Did any of that actually happen or is it just what I now always assume happens in every company ever? It is not clear.

Dishonorable Mention: Dark Souls 2. I mean, I don’t know if this deserves an honorable mention. Ever since they followed up Demon’s Souls with Dark Souls, this series has printed money. But… they made something really good. So… I guess I like these people and giving them my money is an act of capitalism that I am okay with.

What Is This I Don’t Even Award

Winner: Wii U
Seriously. What is this console even. The fucking gamepad is an awful idea. It adds nothing to any gameplay. If I wanted touch screen controls and bullshit like that, I already have a phone. I can play some cheesy $3 games and get the same experience. At least Nintendo finally made a console capable of just barely HD so at least Bayonetta 2 isn’t a blurry piece of shit or something. Shame the controllers available for this console are all awful though.

No really, this is a GENUINE question: What exactly is the Wii U for. What does it do.

Fucking honestly. Please tell me what the point of it is, because Nintendo are sending me mixed messages here. Is it for kids and families? Nintendo sure said that it isn’t. They said they turned their back on the casual crowd and decided to go legit again. But they’re clearly lying, because all of the games and controllers and even the interface are designed specifically for kids. They can’t fall and hurt themselves on those soft, round Apple-white corners of the bubbly little icons. They sure can’t do anything bad either. Too many restrictions.

Nintendo is the bitch of the gaming world, it changes its mind all the time and it expects you to know what it wants you to do, and you’re all like, wait, how am I supposed to KNOW what you want me to do if you won’t tell me, and it’s all YOU SHOULD JUST KNOW THESE THINGS, and you’re all, I’M NOT FUCKING PSYCHIC, and it’s like WELL MAYBE YOU SHOULDN’T HAVE BOUGHT ME, and I’m all like, BUT YOU HELD BAYONETTA RANDSOME SO I HAD NO CHOICE YOU FUCKING LUNATIC, and it’s screaming all like HOW THE FUCK ELSE WAS I SUPPOSED TO MAKE YOU LOVE ME, and so I’m all MAYBE BY SCRAPPING THE STUPID GIMMICKS AND GIVING ME SOME GAMES I GENUINELY WANT AND ENJOY PLAYING, NOT SOME BULLSHIT WITH MIIS OR WHATEVER, and at this point Nintendo is like sob-screaming, all barely comprehensible, all like I DON’T HAVE THE TIME OR THE RESOURCES ANYMORE YOU KNOW THAT, so I go THAT’S FUCKING HORSESHIT YOU LIAR, YOU’VE BANKED LIKE TWO HUNDRED AND FIFTY SEVEN MILLION DOLLARS. GIVE ALL OF YOUR EMPLOYEES A DECENT RAISE AND GET THEM WORKING ON NEW, REALLY GOOD ZELDA GAMES OR METROIDS OR SOMETHING. YOU HAVE MORE RESOURCES THAN YOU KNOW WHAT TO DO WITH. YOU’RE LIKE A FAT KID WHO HAS ALL OF THE CANDY BUT INSTEAD OF EATING THE CANDY HE’S JUST CHEWING THE SAME SHITTY PIECE OF FLAVORLESS GUM. I DON’T EVEN KNOW WHO THE FUCK YOU ARE ANYMORE. And then Nintendo is just going A BLOO BLA BLOOOO! because it wants to play the sympathy card and make you lower your guard and forgive it, but no. I’m staying strong on this one. Fuck the Wii U.

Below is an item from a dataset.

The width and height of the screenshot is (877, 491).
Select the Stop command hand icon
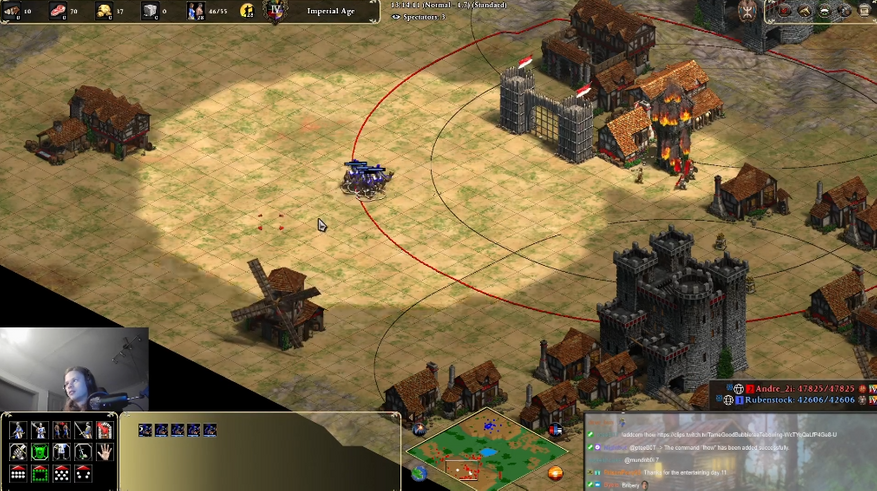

Yeah I realize the crux of this award is the same as one Renegade did last year but whatever. So congrats to Nintendo on sweeping our awards for shitty consoles two years running now. Apparently they have a vision and are sticking to it.

Okay whatever there’s some bullshitty awards for you this year, because we have this strange sense of obligation to do an awards thing every single year even now when we maybe review three things during that timeframe. Until next year, fuck you and have a great whatever. Maybe this year we’ll get another couple of good games. Maybe an acceptable one. And absolutely we will get about seventeen thousand and three god awful ones that IGN gives 9.82/10 and spends 70% of the review talking about graphics and “visual fidelity” or something.

Also, maybe we should start a pool on whatever controversy Kotaku will throw themselves headfirst into this year. I’m going with grand larceny. Yeah, you might think I’m crazy for thinking that a web-based company could actually physically steal something from you, but I think they’re gonna try real hard and make it happen this year. Let’s go, kotakunts! You can do it! If you work at it, you can somehow do the impossible and find a way to become even worse than you already are. I believe in you.